The Ploučnice River region (polzenite group) is uniquely characterized by its melilite-bearing subvolcanic rocks located in the northern section of the Bohemian Massif. They are the crystallization products of ultracalcic melts during the pre-rift evolution of the Ohře/Eger Rift, which is the easternmost part of the European Cenozoic Rift System. The melt was produced by low-degree partial melting of carbonate-bearing garnet peridotite and pyroxenite at a depth of approximately 100 km (P ~ 3.0 Gpa). The rapid ascent of the ultracalcic melts through the lithosphere was accompanied by fractional crystallization of olivine + spinel ± clinopyroxene mainly within the upper to middle crustal storage zone at depths between 12 and 24 km (0.3–0.6 Gpa).
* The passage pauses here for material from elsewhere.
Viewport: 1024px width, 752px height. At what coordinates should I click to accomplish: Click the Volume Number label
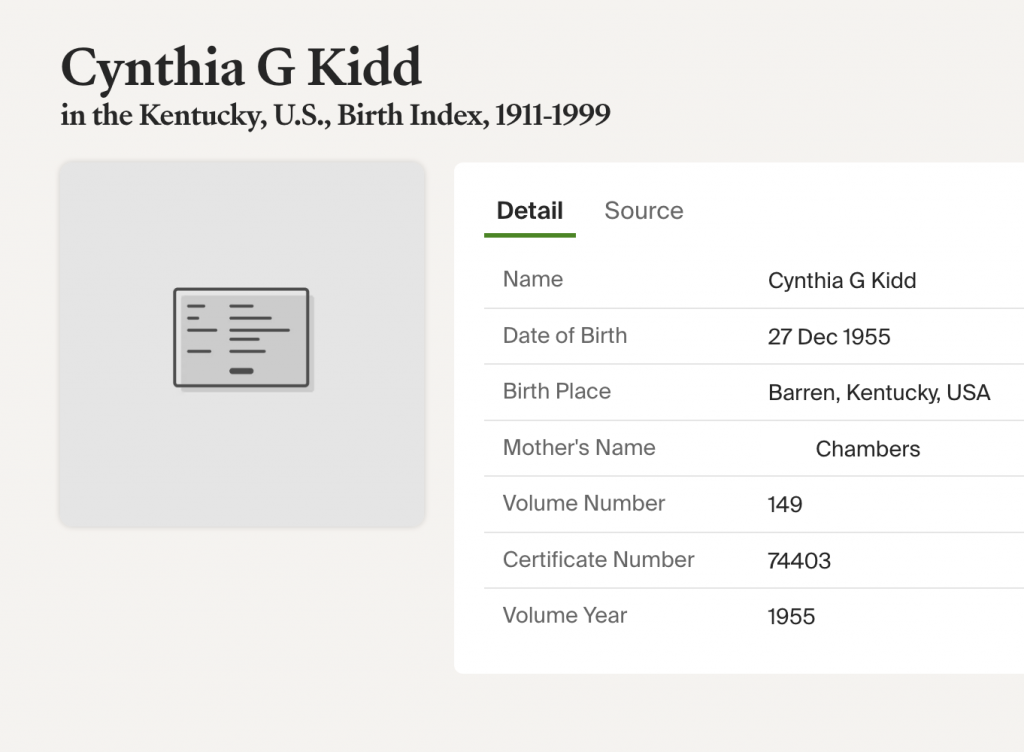click(x=584, y=504)
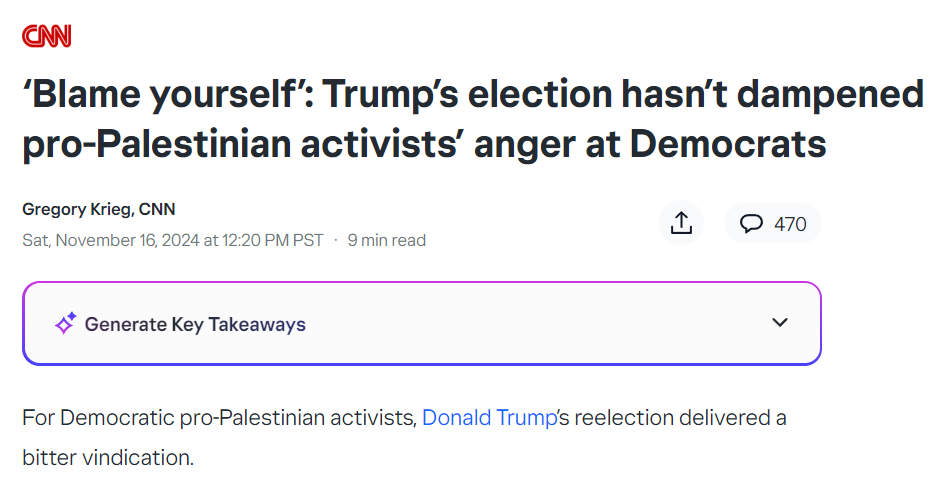
Task: Click the purple sparkle AI icon
Action: (66, 323)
Notably, olivine crystallized generally at higher temperatures (1257–1356 °C) compared to clinopyroxene (1156–1203 °C) and plagioclase (1099–1112 °C). The calculated oxygen fugacity during fractional crystallization (perovskite, −4.8 to +3.9 ΔNNO) decreases at the late-stage of crystallization due to residual magma exsolving oxidizing fluids and decreased fO2 (oxygen fugacity) of the magmas from which monticellite was crystallized (ΔNNO −6.0 to −3.9). The rounded shapes and chemical composition (Cr/(Cr + Al) 0.52–0.82) of partially resorbed chromite xenocrystic cores in subhedral to euhedral spinel grains indicate that they originated in the mantle. The first stage of magmatic evolution for the studied rocks is related to the Cr-spinel (Cr/(Cr + Al) 0.35–0.50) crystallization, which successively changed to a high-alumina composition (Cr/(Cr + Al) 0.25–0.30). Magnetite (magnetite–ulvöspinel solid solution) forms an atoll texture or small euhedral crystals in the groundmass. Both textural types of magnetite crystallized during the late-stage magmatic evolution of the ultracalcic melt. Carbonate or quartz-rich xenoliths were incorporated during magma emplacement under the upper crust. Sr-Nd isotopic data, mineral composition, and whole-rock chemical composition all verified that the assimilation of the xenoliths only affected the chemical composition of the host magma in the immediate neighborhood of the contract (up to a few millimeters around the xenolith).